## Task goal
Copy each record below without changing a single word.

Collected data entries
━━━━━━━━━━━━━━━━

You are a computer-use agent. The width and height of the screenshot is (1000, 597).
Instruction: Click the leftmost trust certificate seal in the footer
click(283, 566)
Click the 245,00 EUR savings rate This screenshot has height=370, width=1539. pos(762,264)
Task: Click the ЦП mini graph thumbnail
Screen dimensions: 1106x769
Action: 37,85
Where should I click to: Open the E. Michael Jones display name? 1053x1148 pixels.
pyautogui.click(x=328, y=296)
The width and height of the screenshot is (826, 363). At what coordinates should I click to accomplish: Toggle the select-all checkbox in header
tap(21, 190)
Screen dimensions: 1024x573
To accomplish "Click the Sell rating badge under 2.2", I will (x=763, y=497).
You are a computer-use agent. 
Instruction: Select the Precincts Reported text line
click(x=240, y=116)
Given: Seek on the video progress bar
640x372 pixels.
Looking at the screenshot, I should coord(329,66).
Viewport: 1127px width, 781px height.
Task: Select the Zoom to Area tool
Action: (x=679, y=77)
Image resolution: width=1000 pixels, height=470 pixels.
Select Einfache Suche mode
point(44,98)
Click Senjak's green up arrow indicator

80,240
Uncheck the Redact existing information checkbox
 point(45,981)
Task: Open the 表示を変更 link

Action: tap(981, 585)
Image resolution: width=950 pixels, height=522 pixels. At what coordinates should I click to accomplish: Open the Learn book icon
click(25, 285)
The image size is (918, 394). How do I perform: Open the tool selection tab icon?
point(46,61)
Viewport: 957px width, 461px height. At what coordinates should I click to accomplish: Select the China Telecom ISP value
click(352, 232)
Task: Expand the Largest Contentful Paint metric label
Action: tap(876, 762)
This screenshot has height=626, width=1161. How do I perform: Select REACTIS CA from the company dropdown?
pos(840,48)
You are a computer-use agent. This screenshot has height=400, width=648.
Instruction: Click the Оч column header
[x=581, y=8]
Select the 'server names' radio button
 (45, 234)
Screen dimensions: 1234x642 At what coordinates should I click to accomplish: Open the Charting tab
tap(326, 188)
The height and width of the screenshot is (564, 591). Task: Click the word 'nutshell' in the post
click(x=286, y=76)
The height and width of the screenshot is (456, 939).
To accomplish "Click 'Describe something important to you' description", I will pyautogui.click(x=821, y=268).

━━━━━━━━━━━━━━━━

## Solution to this problem
You are a computer-use agent. The width and height of the screenshot is (1000, 597).
Instruction: Click the leftmost trust certificate seal in the footer
click(283, 566)
Click the 245,00 EUR savings rate This screenshot has height=370, width=1539. pos(762,264)
Task: Click the ЦП mini graph thumbnail
Screen dimensions: 1106x769
Action: 37,85
Where should I click to: Open the E. Michael Jones display name? 1053x1148 pixels.
pyautogui.click(x=328, y=296)
The width and height of the screenshot is (826, 363). At what coordinates should I click to accomplish: Toggle the select-all checkbox in header
tap(21, 190)
Screen dimensions: 1024x573
To accomplish "Click the Sell rating badge under 2.2", I will (x=763, y=497).
You are a computer-use agent. 
Instruction: Select the Precincts Reported text line
click(x=240, y=116)
Given: Seek on the video progress bar
640x372 pixels.
Looking at the screenshot, I should coord(329,66).
Viewport: 1127px width, 781px height.
Task: Select the Zoom to Area tool
Action: (x=679, y=77)
Image resolution: width=1000 pixels, height=470 pixels.
Select Einfache Suche mode
point(44,98)
Click Senjak's green up arrow indicator

80,240
Uncheck the Redact existing information checkbox
 point(45,981)
Task: Open the 表示を変更 link

Action: tap(981, 585)
Image resolution: width=950 pixels, height=522 pixels. At what coordinates should I click to accomplish: Open the Learn book icon
click(25, 285)
The image size is (918, 394). How do I perform: Open the tool selection tab icon?
point(46,61)
Viewport: 957px width, 461px height. At what coordinates should I click to accomplish: Select the China Telecom ISP value
click(352, 232)
Task: Expand the Largest Contentful Paint metric label
Action: tap(876, 762)
This screenshot has height=626, width=1161. How do I perform: Select REACTIS CA from the company dropdown?
pos(840,48)
You are a computer-use agent. This screenshot has height=400, width=648.
Instruction: Click the Оч column header
[x=581, y=8]
Select the 'server names' radio button
 (45, 234)
Screen dimensions: 1234x642 At what coordinates should I click to accomplish: Open the Charting tab
tap(326, 188)
The height and width of the screenshot is (564, 591). Task: Click the word 'nutshell' in the post
click(x=286, y=76)
The height and width of the screenshot is (456, 939).
To accomplish "Click 'Describe something important to you' description", I will pyautogui.click(x=821, y=268).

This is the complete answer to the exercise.